Eventually, the succession of vaccines selected for mutability itself;
and the Plague virus proliferated into dozens of strains."
Journals recounts the intertwined stories of four key individuals
during those horrific years. John David is one of the thousands of infected
members of the American Foreign Legion ("aka the Army of the Living Dead")
- pumped up on the latest vaccines, palliatives, and drugs and sent to
fight "an endless imperialistic war against the whole Third World" until
the Legion's revolt during the Baja California campaign. Walter T. Bigelow
is possibly the most powerful man in the United States, head of the far-reaching
Federal Quarantine Agency and its enforcement arm, the Sex Police. He's
also a Born Again Christian who has been fighting the Devil and the Devil-spawned
Plague (as well as his own homosexual urges) for decades. Dr. Richard Bruno
is a brilliant scientist, a genetic synthesizer for a corporation which
designs Plague vaccines - and now he's Got It (i.e. he's infected).

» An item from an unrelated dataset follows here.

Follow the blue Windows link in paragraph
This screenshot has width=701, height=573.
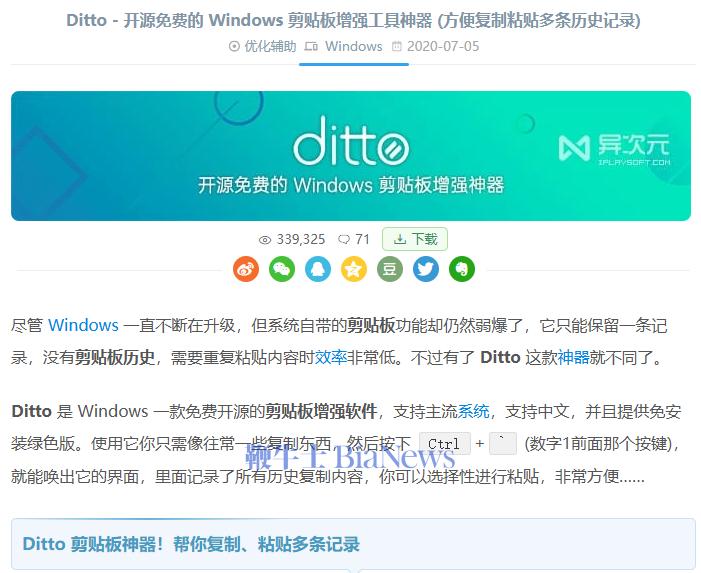tap(83, 325)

He's just developed an absolute cure for the Plague (in all its
mutations). Will he be Quarantined before he can save the world? Or will
he be killed as a threat to the multi-billion-dollar vaccine industry and
the powerful FQA? And then there's Linda Lewin: infected at 18 by a lying
boyfriend, she joins the California underground and becomes Our Lady of
the Living Dead, the head of a new religion which seeks a cure to the Plague
through carnal abandon. It's an incredible mix! In the introductory words
of a historian from the future looking back on the events of the novel:
"...what we must remember if we are to keep our perspective as we read
these journals of the Plague Years is that the people who wrote them, indeed
the entire population of what was then the United States of America, and
most of the world, were, by our standards, all quite mad."
Spinrad always generates controversy with his works; and Journals
of the Plague Years is no exception. The novel's new Afterword tells
the tale. Spinrad wrote Journals in 1987 but was unable to find
a publisher for it because "the subject was too frightening." When his
editors found they couldn't dissuade him from writing it anyway, they warned
him to at least keep the word AIDS out of it. Hence, "the Plague." A slightly
shorter version of the story first saw publication in 1988 in Full Spectrum,
a critically-acclaimed (but not widely-read) anthology of speculative fiction.
It wasn't until September, 1995, that Journals became "viable in
book form because the matters that it deals with have, alas, become more
central to our lives than ever they were in 1987....so central that denial
is no longer a viable psychic option."
Spinrad is an incredible writer. This is an incredible book. It certainly
made me re-think some of the issues and events of our own "Plague Years."